TASK GOAL: Keep every line in which "each" occurs and drop the rest of the data.

DATA IN THIS EXERCISE:
——————————

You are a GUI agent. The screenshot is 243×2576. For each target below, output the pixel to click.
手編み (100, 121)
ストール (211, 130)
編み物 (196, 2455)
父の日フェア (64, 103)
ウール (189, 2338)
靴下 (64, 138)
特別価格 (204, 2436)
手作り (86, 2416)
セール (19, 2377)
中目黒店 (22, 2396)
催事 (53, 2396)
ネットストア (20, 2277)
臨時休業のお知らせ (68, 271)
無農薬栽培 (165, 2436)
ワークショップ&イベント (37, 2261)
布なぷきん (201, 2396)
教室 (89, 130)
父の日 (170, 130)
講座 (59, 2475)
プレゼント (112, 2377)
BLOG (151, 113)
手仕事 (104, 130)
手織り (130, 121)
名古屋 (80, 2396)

——————————

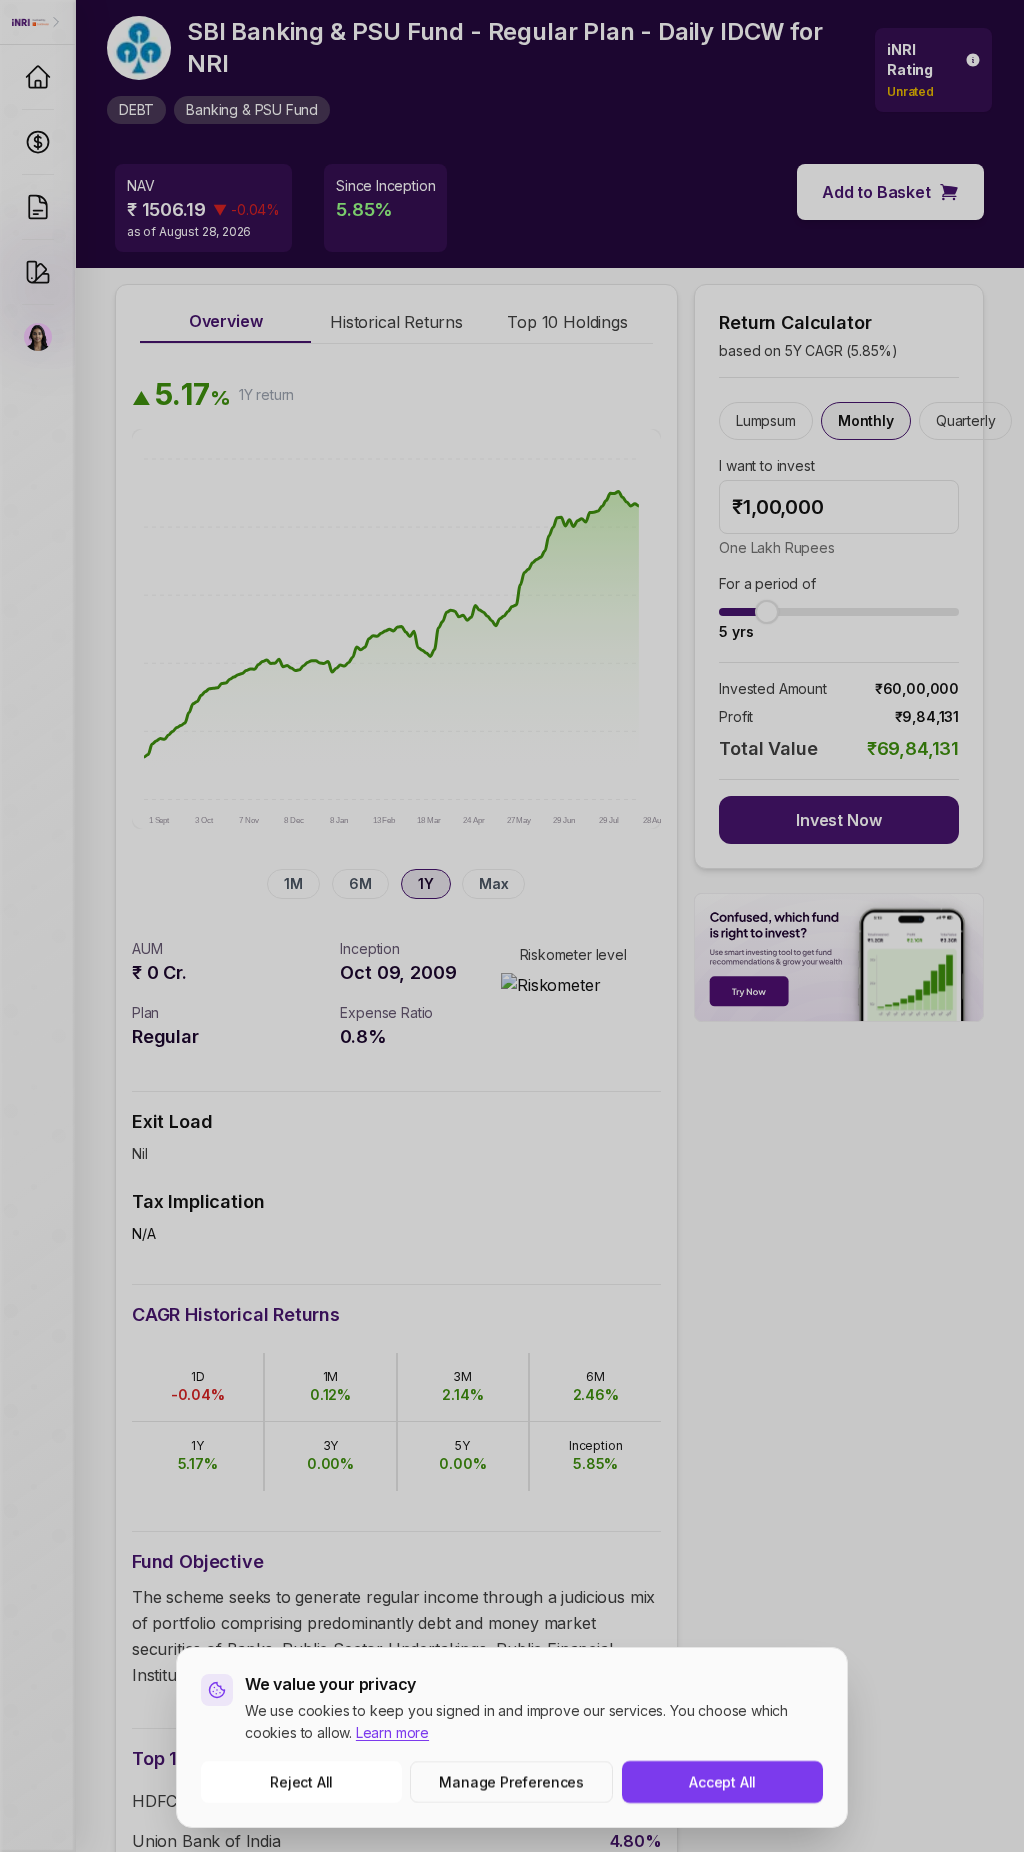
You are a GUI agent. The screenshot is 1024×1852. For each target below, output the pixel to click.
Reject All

——————————

RESPONSE BELOW:
You are a GUI agent. The screenshot is 243×2576. For each target below, output the pixel to click.
You are a GUI agent. The screenshot is 1024×1852. For each target below, output the pixel to click.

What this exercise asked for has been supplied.